Jeśli kiedykolwiek marzyłeś o tym, by wcielić się w kiełbasę, to Sausage Run jest grą stworzona specjalnie dla Ciebie! Wyobraź sobie, że jesteś małą, zabawną kiełbasą, która ucieka przed nieuchwytnym niebezpieczeństwem. W tej szalonej grze akcji musisz stawić czoła przeszkodom, zbierać monety i unikać pułapek w jak najkrótszym czasie.
Pierwszy raz, gdy uruchomiłem Sausage Run, poczułem dreszczyk emocji, jakby mi ktoś włożył banana do kieszeni tak absurdalne to było! Udało mi się przejść przez kilka pierwszych poziomów, ale potem natrafiłem na przeszkodę, która wyglądała jak wielki nóż kuchenny. Cóż, nie będę ukrywał, że w tym momencie chciałem jedynie schować się pod stół, a nie biec na całego. 😉
Grafika w tej grze przypomina trochę te memiczne obrazki, które krążą po internecie. Kolory są intensywne, a postacie wyglądają jakby wyszły prosto z komiksu. Dźwięki są tak realistyczne, że można się poczuć, jakby rzeczywiście biegało się w kuchni, z całym tym hałasem, który robią... no, kiełbasy w kryzysie!
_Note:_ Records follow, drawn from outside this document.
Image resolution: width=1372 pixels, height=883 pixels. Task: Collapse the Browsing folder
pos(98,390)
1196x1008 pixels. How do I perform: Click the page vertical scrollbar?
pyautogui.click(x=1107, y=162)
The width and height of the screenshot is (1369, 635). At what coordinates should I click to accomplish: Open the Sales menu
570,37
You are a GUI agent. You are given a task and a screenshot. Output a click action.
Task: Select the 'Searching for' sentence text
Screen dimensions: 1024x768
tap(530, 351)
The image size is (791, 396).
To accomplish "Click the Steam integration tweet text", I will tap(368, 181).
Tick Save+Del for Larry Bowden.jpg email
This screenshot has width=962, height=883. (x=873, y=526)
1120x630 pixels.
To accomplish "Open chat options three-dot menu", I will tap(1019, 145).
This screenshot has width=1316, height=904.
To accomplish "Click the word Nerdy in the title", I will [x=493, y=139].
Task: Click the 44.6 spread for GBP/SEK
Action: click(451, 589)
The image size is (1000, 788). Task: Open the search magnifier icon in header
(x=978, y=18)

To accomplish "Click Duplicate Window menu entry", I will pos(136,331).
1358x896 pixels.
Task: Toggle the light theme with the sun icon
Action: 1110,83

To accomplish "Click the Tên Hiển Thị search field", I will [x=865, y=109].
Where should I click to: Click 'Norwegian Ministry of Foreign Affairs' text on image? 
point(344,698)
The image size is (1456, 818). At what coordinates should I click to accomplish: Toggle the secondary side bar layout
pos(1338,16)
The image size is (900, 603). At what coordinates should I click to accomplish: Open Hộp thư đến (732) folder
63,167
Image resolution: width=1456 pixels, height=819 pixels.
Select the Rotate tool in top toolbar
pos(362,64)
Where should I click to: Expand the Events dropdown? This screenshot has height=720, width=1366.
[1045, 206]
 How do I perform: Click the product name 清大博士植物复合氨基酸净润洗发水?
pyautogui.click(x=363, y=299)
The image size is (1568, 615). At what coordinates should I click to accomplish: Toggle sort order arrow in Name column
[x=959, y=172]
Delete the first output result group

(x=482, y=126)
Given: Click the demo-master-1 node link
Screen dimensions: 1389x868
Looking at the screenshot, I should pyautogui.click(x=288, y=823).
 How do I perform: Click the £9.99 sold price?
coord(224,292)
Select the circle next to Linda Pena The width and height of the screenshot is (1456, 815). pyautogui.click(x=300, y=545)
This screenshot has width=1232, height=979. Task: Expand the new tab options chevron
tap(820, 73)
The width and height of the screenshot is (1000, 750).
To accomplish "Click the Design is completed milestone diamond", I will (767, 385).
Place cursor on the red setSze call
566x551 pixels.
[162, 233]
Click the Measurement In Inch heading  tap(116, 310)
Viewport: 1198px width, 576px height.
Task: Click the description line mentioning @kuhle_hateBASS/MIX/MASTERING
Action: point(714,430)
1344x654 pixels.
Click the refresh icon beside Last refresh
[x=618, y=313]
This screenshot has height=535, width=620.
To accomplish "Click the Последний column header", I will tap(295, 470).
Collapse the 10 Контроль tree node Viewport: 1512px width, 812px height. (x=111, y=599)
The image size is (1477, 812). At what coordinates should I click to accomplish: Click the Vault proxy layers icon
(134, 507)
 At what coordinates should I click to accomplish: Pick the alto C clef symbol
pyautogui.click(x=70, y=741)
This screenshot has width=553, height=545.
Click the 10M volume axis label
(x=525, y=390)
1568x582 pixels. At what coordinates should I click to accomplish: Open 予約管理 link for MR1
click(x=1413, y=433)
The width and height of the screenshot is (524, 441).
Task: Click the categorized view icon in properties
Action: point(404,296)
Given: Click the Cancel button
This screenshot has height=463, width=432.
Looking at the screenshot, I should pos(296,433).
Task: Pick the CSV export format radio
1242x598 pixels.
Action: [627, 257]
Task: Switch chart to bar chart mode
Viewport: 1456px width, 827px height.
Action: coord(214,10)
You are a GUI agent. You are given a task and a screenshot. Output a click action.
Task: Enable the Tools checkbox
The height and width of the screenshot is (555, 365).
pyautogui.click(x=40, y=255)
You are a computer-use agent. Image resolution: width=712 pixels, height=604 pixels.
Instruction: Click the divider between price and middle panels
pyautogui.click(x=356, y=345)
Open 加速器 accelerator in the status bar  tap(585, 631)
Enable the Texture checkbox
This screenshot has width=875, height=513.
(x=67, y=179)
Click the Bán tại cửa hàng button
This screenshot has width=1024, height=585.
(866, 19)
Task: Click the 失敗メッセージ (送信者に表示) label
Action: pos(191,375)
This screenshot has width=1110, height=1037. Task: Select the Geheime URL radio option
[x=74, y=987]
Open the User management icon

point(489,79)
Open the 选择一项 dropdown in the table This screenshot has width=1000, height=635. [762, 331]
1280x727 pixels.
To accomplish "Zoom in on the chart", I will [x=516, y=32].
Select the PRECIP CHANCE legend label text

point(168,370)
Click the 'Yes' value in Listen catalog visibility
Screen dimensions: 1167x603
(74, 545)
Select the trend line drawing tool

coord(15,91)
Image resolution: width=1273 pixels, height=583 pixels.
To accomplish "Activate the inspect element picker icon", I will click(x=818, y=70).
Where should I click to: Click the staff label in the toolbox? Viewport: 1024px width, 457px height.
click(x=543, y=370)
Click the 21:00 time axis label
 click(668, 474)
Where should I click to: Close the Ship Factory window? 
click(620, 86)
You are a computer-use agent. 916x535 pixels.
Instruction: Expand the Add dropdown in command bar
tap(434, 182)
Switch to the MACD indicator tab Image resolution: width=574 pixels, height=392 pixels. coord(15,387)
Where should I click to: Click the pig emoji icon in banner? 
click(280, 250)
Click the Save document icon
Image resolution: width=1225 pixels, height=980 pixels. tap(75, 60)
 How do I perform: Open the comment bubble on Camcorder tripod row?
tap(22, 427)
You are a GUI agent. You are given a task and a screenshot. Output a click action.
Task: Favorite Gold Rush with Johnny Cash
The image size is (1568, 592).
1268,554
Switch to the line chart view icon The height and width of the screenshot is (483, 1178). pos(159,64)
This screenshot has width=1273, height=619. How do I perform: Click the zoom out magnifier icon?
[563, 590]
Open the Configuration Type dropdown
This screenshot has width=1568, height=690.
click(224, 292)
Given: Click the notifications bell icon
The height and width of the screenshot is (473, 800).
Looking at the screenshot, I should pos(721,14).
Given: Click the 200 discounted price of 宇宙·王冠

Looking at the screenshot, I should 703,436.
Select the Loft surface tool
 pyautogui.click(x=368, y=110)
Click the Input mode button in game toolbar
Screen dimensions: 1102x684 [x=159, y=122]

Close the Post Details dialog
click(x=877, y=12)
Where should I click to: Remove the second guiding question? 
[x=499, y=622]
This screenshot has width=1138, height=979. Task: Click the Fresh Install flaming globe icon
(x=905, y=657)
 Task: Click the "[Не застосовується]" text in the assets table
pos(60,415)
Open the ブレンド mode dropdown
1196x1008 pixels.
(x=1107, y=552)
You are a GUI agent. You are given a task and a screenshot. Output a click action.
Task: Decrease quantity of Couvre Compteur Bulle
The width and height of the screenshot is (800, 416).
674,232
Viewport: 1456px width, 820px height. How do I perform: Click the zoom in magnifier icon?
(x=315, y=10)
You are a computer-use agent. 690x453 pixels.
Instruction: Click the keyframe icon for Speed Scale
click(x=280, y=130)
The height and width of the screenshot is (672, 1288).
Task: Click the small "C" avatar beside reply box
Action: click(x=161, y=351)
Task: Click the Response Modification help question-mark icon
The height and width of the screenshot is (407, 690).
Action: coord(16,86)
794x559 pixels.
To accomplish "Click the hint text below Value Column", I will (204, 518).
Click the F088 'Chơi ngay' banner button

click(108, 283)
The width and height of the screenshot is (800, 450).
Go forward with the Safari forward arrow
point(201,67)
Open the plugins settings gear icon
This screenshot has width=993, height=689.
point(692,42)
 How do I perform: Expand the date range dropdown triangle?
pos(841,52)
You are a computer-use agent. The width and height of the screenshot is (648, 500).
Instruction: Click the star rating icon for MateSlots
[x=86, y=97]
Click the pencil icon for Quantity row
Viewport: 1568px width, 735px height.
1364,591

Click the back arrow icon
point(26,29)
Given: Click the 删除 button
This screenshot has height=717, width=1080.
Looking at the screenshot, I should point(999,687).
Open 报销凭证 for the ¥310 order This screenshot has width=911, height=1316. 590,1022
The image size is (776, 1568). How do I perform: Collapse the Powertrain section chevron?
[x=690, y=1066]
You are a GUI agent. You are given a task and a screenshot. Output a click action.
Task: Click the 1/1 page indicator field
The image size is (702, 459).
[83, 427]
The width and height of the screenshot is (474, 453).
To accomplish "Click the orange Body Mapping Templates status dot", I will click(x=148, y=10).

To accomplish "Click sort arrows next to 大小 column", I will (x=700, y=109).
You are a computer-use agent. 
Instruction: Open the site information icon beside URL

Generalnie, w Sausage Run możesz grać samodzielnie lub zaprosić znajomych do rywalizacji. Tryb kooperacji dodaje jeszcze więcej szaleństwa, bo kiedy wszyscy biegają w jednym czasie, chaos jest nie do opisania. Wspólnie staramy się uniknąć niebezpieczeństw, a przy okazji wyśmiewamy swoje niezdarne próby ucieczki. A to, co się dzieje, gdy ktoś skoczy na pułapkę… bezcenne! 😆
Na początku myślałem, że to będzie prosta gierka do zabicia czasu, ale teraz uważam, że Sausage Run ma w sobie coś, co sprawia, że wracam do niej, gdy tylko mam okazję. Mimo że niektóre poziomy potrafią naprawdę dać w kość, każdy błąd dostarcza śmiechu i zabawy. Kto by pomyślał, że bieganie jako kiełbasa może być tak emocjonujące?
Chyba tak było, że na jednym z poziomów musiałem skakać przez ogień, a moja kiełbasa wyglądała jakby miała chwilę kryzysu egzystencjalnego. 😂 W każdym razie, jeśli szukasz gry, która nie tylko rozbawi, ale też dostarczy wyzwań, to Sausage Run zdecydowanie zasługuje na miejsce w Twojej bibliotece.